“Corpo Incerto” (Uncertain Body), da autoria de Isabel Galriça, é um conjunto de curtas coreografias cujo tema é o sofrimento causado pela doença de Alzheimer, com a ideia de exprimir a dor e o drama que atinge a mãe da bailarina solista da Companhia Nacional de Bailado (CNB) e, em simultâneo, desmistificar uma espécie de “vergonha” associada ao paradigma dos sintomas daquela enfermidade.
“É uma homenagem à minha mãe” e “uma viagem através do movimento da mente”, referiu a artista, compostas por cinco secções, na sua maioria solos. Tanto Isabel como a mãe nasceram no dia 21 de Setembro, que é também o Dia Mundial da Doença de Alzheimer, instituído pela Alzheimer’s Disease International (ADI), entidade que reúne cerca de uma centena de associações em todo o mundo para apoiar doentes e familiares.
É a primeira coreografia que Isabel criou até hoje, depois de vinte anos a trabalhar na referida companhia para onde entrou ao terminar os estudos na Escola de Dança do Conservatório Nacional.
O impulso para coreografar “Corpo Incerto” surgiu na sequência da experiência com a mãe, de 74 anos, que desenvolveu a doença há cerca de quatro anos.
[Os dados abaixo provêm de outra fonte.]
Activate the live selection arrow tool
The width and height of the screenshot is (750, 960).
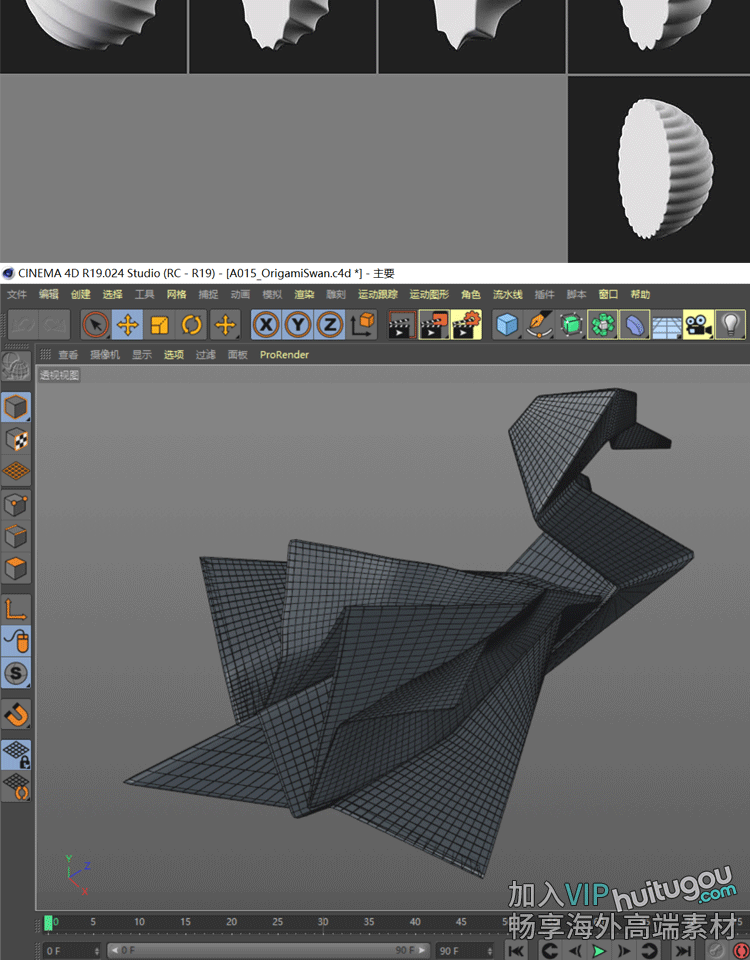[x=95, y=325]
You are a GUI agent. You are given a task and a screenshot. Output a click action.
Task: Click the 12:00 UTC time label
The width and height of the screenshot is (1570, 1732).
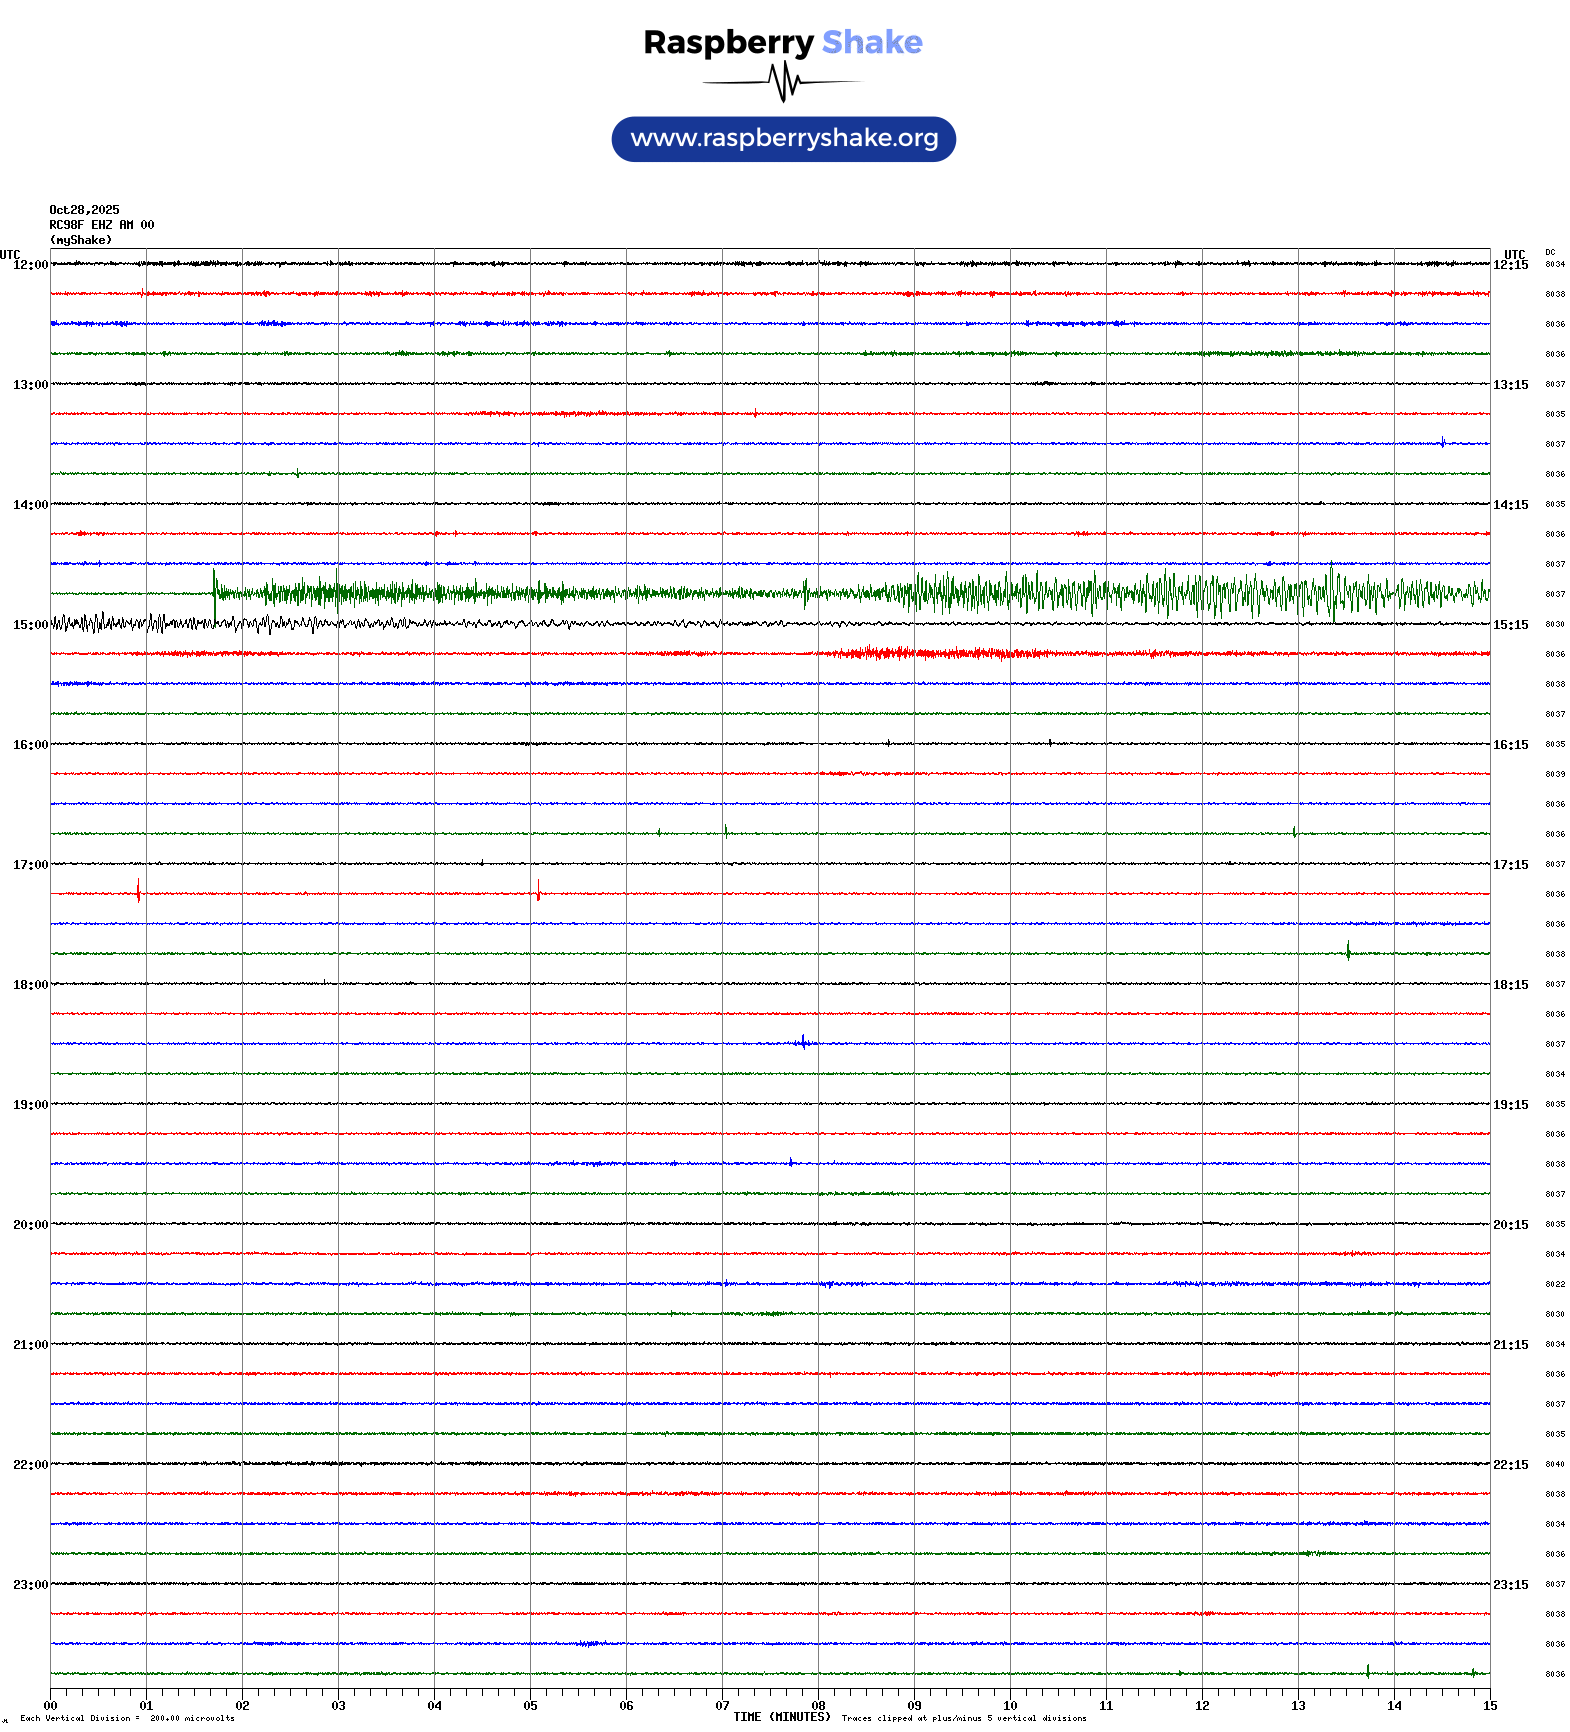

A família, sobretudo Isabel e o pai, têm acompanhado com grande angústia o agravamento da perda das suas faculdades cognitivas.
“Um adulto volta a ser uma criança”, refere a bailarina, que conhece bem o problema que já atingira a sua avó e que a vitimou e agora atinge a mãe. Por tal, na sua percepção, existe uma elevada probabilidade de Isabel vir a sofrer da mesma enfermidade. Embora existam medicamentos que atrasem o evoluir da doença – a forma mais comum de demência – não existe uma cura para a perda de funções cognitivas (memória, orientação, atenção e linguagem), causada pela morte de células cerebrais. O nome desta condição vem do médico Alois Alzheimer, o primeiro a descrevê-la, em 1906.
Isabel Galriça quis, assim, abordar a situação familiar na sua própria linguagem artística para homenagear a mãe e, de certo modo – desmistificar a doença: “Existe uma vergonha de procurar ajuda e de aceitar a doença. É muito difícil todo o drama emocional, a luta interior de querer recordar, o próprio esquecimento. Criar esta coreografia foi a forma que encontrei de exprimir a minha dor. Dedico-a, pois, à minha mãe”, afirmou a bailarina, que já trabalhou com coreógrafos como Anne Teresa de Keersmaecker, William Forsythe, Mauro Bigonzetti, Rui Lopes Graça, Paulo Ribeiro e Olga Roriz.
“Corpo Incerto” é composto por cinco coreografias, três solos já concluídos – num deles, Isabel dança enrolada numas tiras que lhe prendem os movimentos do corpo – e outras duas, ainda não finalizadas, que serão dançadas por um bailarino, que representa a figura paternal. As peças “representam momentos e estados de pessoas com a doença de Alzheimer e também de quem as rodeia”. Nelas são explorados “sentimentos, lembranças e vivências, criando um estudo pessoal e biográfico do movimento”, segundo a criadora.
Isabel Galriça quer “chamar a atenção da sociedade para esta doença, que necessita de mais apoios fora dos grandes centros urbanos”. A Associação Alzheimer Portugal, com sede em Lisboa, possui delegações no centro, no norte e na Madeira, e núcleos de apoio em Coimbra e Aveiro, além de promover projectos e grupos de suporte em todo o país.